Oleh karna itu, Ruwaiyim seorang alim yang saleh berkata kepada anaknya: “wahai
anakku, jadikanlah amalmu ibarat garam dan adabmu ibarat tepung. Yaitu
perbanyaklah adab sehingga perbandingan banyaknya seperti perbandingan tepung
dan garam dalam suatu adonan. Banyak adab dengan sedikit amal saleh lebih baik
dari pada amal dengan sedikit adab (As-sayyid Nada,2007:11).
Oleh karena itu, dalam hal ini agar pendidikan karakter sekolah dapat berhasil
maka syarat utama yang harus dipenuhi adalah: (1) Teladan dari guru, staf, pimpinan
sekolah dan pengambil keputusan sekolah; (2) Pendidikan karakter dilakukan secara
konsisten; (3) Menanamkan nilai karakter utama. Karena semua guru adalah
pendidik, maka wajib memasukkan atau menyisipkan nilai (intervensi) pendidikan
karakter dalam kegiatan pembelajarannya. Singkatnya, pendidikan karakter tidak
hanya menjadi tanggung jawab guru agama, guru PKn atau guru moral; Tapi ini
adalah tugas semua guru di sekolah. Hal ini sangat penting agar dalam proses
pendidikan karakter tidak kehilangan tanggung jawab (Wibowo, 2012: 45).
METODE
METODE PEMBELAJARAN
Metode pembelajaran menjadi posisi sentral yang penting dalam setiap kegiatan
pembelajaran. Sangat membutuhkan pendidik untuk menguasai materi. Namun, akan
lebih baik jika materi yang Anda kuasai dapat disampaikan melalui metode
pembelajaran. Karena metode ini merupakan sarana untuk memajukan pendidikan
dan pembelajaran. Dengan cara ini, pendidik juga dapat menjelaskan pembelajaran
secara sistematis, efektif dan efektif. Melalui metode pembelajaran, proses
pembelajaran akan lebih mudah dan siswa akan lebih cepat memahami pembelajaran.
Jadi metode pembelajaran sangat penting.
KESIMPULAN
DAFTAR PUSTAKA
Mulyasa, E., 2011. Manajemen Pendidikan Karakter. Jakarta: PT. Bumi Aksara.
Nada, Abdul A’ziz bin Fathi As-Sayyid. 2007. Ensiklopedia Islam menurut Al-
Qur’an dan As-Sunnah.

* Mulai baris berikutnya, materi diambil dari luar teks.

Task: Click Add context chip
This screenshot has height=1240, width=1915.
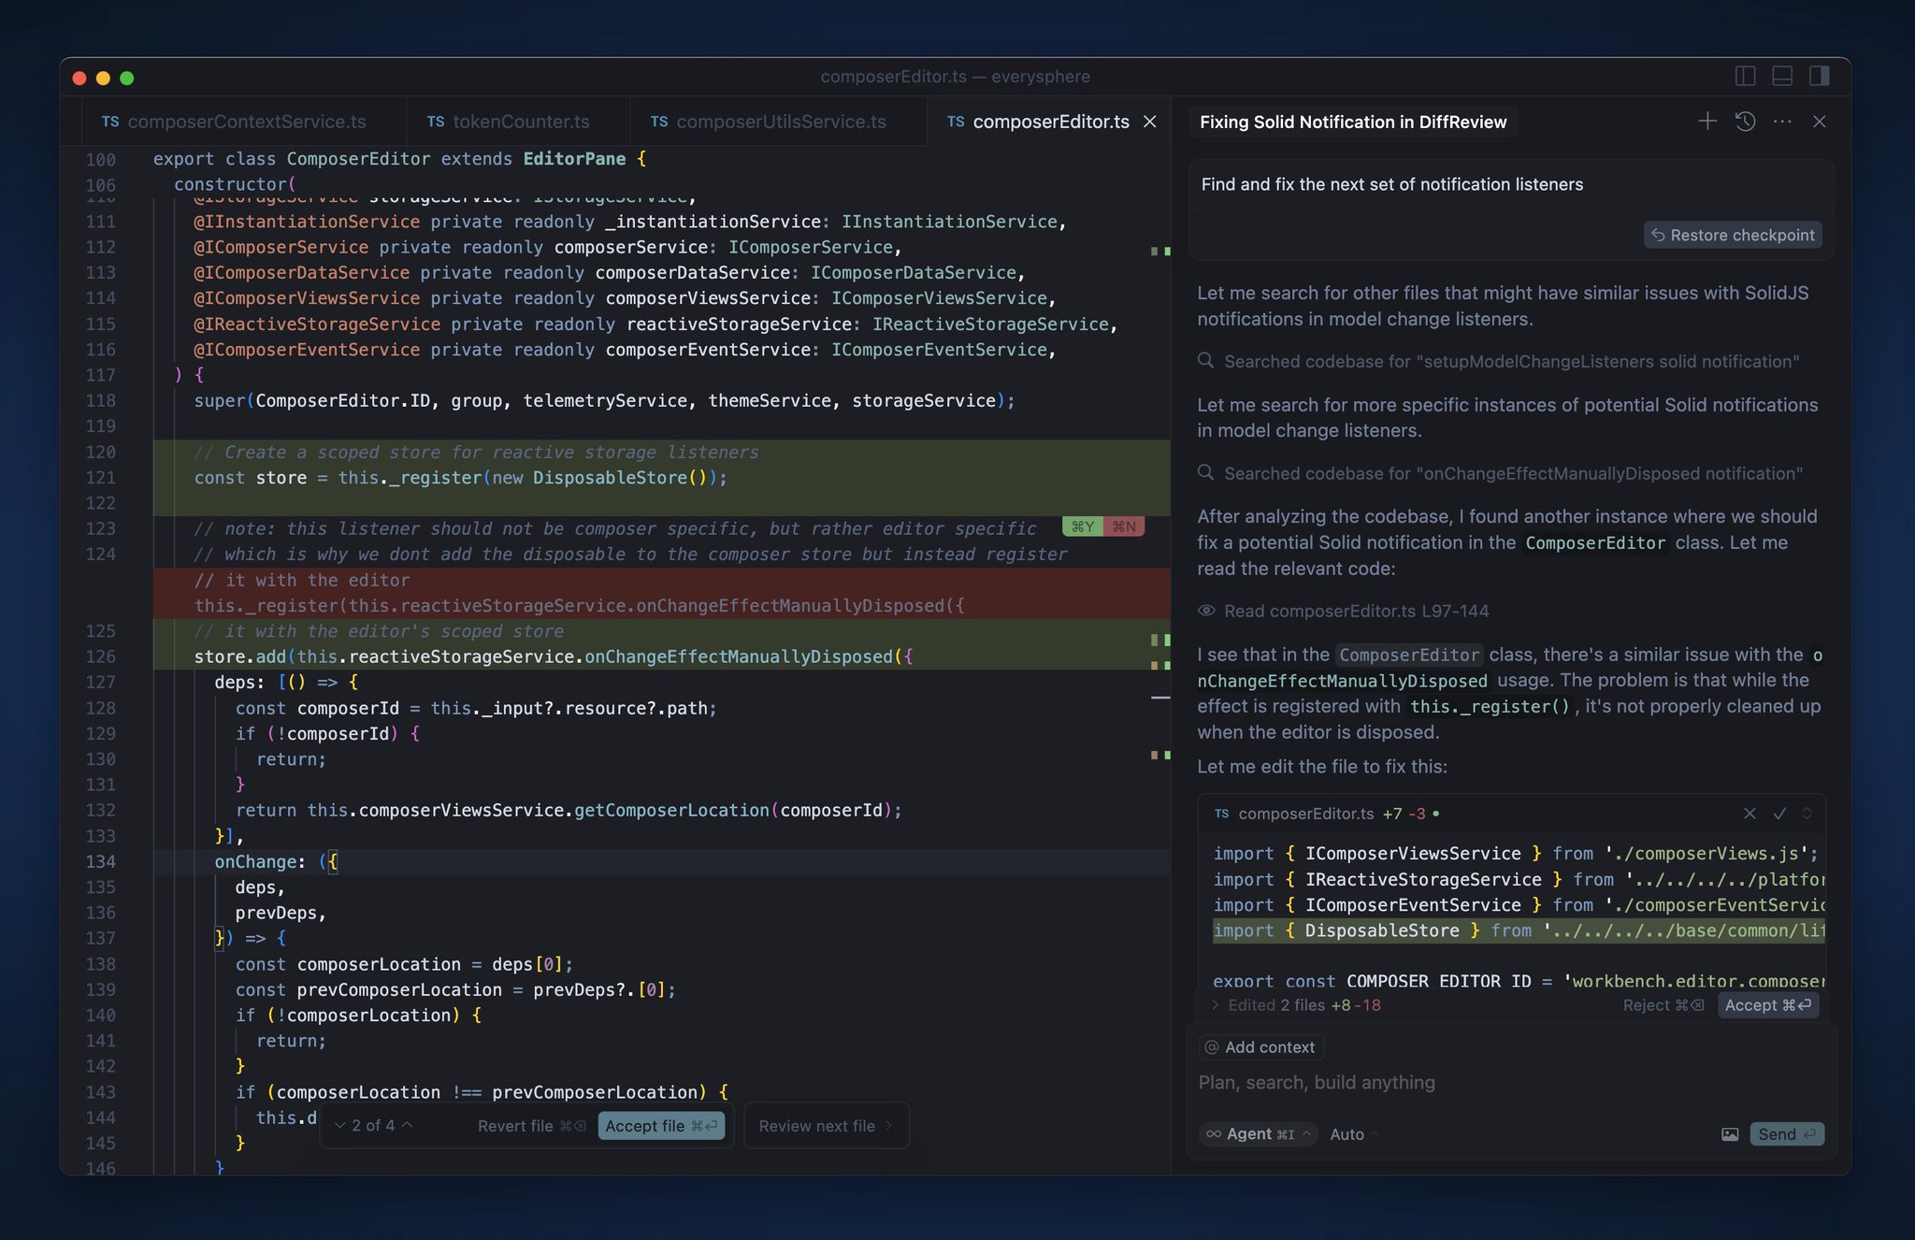Action: point(1260,1047)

Jakarta: Pustaka Imam Asy-Syafi’i.
Majid, Abdul & Andayani, Dian. 2011. Pendidikan Karakter Persepektif Islam.
Bandung:PT. Remaja Rosdakarya.
Muhaimin, Abdul Mujib dan Mudzakkir, Jusuf. 2012. Studi Islam Dalam Rangka
Dimensi Dan Pendekatan. Jakarta: Kencana Prenada Media Group.
Nizar, Samsul. 2011. Sejarah Pendidikan Islam. Jakarta: Kencana Prenada Media
Group.
Sukardi. 2007. Metodologi Penelitian Pendidikan: Kompetensi dan Prakteknya.
Jakarta: Bumi Aksara.
Sagala, Syaiful. 2013. Konsep Dan Makna Pembelajaran, Bandung: Cv. Alfabeta.